Your goal :: Leave every picture out, and write out the remaining entries exactly.

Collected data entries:

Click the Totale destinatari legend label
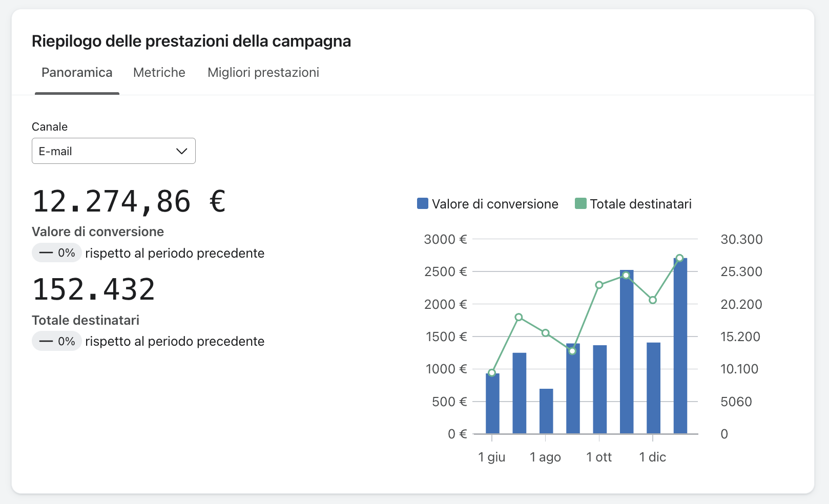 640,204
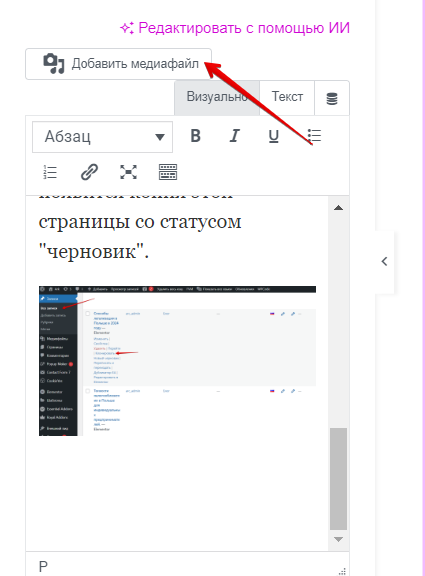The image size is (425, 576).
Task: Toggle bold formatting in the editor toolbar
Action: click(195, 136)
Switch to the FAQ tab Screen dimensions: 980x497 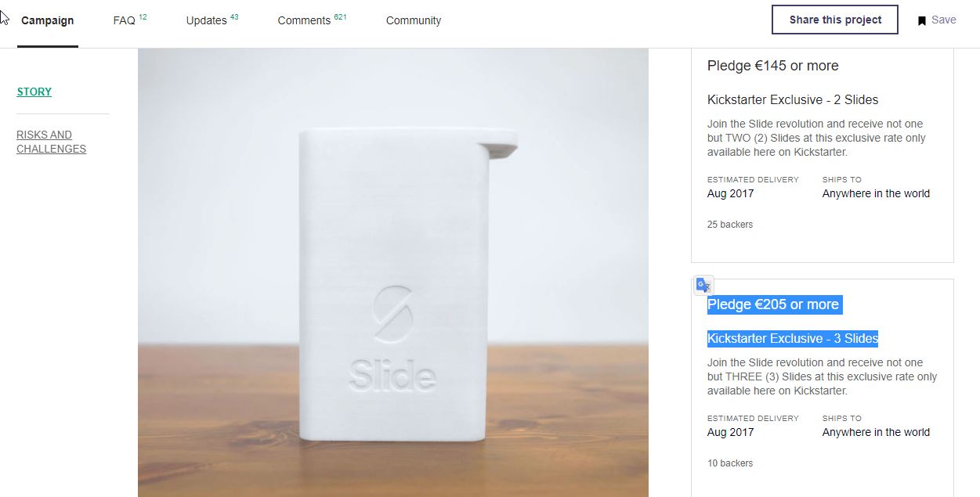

Solved problem ::
Click the Totale destinatari legend label
 640,204
The image size is (425, 576).
Task: Toggle bold formatting in the editor toolbar
Action: click(195, 136)
Switch to the FAQ tab Screen dimensions: 980x497 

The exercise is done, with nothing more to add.